For irregardless of whether we have much or little wealth or are single or married or widowed, we are all poor widows before God. Our sin has reduced us to spiritual poverty. Our unfaithfulness has caused the breakup of the perfect union with God that we were created in. Each sin we commit, an act of rebellion against our husband. Each sin a testimony that we do not trust Him to provide for all that we need. Every flirtation with temptation, an affair with the devil who, after he is done using us ‘devours our house’ and leaves us destitute before God.

It is for all poor widows like us that Jesus became poor. He is not simply the example that we should all strive to imitate, He is the substitute who acts on our behalf and is who we should be FOR US, and who does what we should do FOR US.

Out of the abundance of His mercy, He clothes us in the robe of His righteousness and greets us with His “peace,” “be not afraid,” and gives us the place of honor at the feast that He has prepared just for His poor widows.
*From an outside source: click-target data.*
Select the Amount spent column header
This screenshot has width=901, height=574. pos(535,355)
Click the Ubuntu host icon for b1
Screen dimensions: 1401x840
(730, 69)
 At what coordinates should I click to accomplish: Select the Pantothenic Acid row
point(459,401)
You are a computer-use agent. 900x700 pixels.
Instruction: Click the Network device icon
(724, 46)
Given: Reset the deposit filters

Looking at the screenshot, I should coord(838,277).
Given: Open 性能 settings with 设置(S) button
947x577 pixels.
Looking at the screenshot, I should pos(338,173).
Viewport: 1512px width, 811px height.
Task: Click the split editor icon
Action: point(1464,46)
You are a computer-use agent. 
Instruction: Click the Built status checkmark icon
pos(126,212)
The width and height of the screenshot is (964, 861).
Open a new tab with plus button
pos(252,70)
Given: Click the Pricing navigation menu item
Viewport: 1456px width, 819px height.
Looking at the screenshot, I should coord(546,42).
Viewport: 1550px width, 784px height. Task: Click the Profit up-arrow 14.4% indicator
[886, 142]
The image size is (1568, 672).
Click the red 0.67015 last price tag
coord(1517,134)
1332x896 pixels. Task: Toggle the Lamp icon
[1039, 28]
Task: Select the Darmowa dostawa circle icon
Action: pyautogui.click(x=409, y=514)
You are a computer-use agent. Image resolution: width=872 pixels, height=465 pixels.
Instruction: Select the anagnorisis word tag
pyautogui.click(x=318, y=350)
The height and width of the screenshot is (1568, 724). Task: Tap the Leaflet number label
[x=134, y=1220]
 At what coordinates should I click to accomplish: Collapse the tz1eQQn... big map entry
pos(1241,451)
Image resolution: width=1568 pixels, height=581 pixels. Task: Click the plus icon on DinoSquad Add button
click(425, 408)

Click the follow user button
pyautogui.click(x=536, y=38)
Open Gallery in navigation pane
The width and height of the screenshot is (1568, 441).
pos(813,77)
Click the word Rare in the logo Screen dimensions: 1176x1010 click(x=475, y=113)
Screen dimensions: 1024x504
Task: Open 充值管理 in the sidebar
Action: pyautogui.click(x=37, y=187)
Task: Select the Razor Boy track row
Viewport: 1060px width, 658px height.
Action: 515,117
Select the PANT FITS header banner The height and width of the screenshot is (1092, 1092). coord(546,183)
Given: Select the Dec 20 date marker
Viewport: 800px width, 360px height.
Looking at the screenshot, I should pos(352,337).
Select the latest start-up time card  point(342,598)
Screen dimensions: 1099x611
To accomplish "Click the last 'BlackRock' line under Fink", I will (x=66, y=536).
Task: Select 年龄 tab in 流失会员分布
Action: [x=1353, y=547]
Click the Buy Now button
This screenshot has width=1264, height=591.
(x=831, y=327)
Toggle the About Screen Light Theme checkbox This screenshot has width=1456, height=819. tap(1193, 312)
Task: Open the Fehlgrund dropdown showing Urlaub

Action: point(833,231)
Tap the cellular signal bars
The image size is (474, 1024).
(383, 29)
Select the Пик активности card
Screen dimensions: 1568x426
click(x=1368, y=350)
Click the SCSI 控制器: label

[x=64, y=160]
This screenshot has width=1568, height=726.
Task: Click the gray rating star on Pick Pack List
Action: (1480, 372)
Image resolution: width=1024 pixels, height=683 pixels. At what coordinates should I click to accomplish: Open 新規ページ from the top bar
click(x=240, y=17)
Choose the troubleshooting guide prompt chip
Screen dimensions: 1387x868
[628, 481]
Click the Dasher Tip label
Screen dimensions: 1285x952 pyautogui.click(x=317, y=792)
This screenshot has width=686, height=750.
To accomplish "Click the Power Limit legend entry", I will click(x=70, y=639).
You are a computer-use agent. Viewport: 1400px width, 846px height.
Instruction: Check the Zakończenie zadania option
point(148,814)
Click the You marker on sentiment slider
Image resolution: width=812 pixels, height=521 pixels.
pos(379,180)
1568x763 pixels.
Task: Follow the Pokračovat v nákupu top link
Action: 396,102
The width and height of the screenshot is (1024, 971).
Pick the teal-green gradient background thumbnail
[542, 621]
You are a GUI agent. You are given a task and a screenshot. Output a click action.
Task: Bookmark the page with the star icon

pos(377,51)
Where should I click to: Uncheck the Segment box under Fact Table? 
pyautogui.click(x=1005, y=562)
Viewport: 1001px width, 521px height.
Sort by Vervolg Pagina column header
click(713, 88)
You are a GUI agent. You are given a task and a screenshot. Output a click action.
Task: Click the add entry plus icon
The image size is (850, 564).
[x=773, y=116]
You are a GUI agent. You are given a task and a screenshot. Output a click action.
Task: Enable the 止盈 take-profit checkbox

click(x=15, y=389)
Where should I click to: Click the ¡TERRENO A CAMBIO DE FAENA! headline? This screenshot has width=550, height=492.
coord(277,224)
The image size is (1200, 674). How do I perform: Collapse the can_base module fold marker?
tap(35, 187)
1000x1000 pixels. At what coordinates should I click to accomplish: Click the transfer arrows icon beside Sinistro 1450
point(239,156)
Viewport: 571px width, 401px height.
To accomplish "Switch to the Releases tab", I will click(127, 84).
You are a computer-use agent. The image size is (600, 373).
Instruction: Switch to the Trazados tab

And at His gracious invitation, we line up at this railing just like those offering boxes in the Temple. And Christ drops His offering into us.

Don’t be fooled by its small size or the sound that it hardly makes. Just a coin sized morsel of bread and a sip of wine. This is His body and His blood. Given and shed for poor widows. This is not your offering that you give to God. This is His offering that He gives to you. AND IT IS EVERYTHING. ALL THAT YOU NEED TO LIVE ON.

So you Scribes, leave your pride behind. Don’t come to this table to be admired by man. Come in humility and true repentance, to be forgiven and fed, and clothed with the humility of Him who took His robes off to be the servant and wash your feet. Come and receive the honor that comes not from man, but from God and not from man.

Cease and desist devouring widow’s houses and everything that may be perfectly legal before man but wrong before God. Do not receive this gift as permission to keep on sinning. Receive it as the power that it is to resist what is evil and do what is good.

And do not worry that this meal will run out or loose its meaning if you come too often. Just like the widow of Zarephath, “she and her household ate for many days. The jar of flour was not spent, neither did the jug of oil become empty, according to the word of the Lord.”

Be like these two poor widows. Throw all caution to the wind. Don’t hold back or be cautious or play it safe. You can afford to be incredibly impractical and foolish. The Lord will supply you out of His abundance. You are free to give out of your poverty.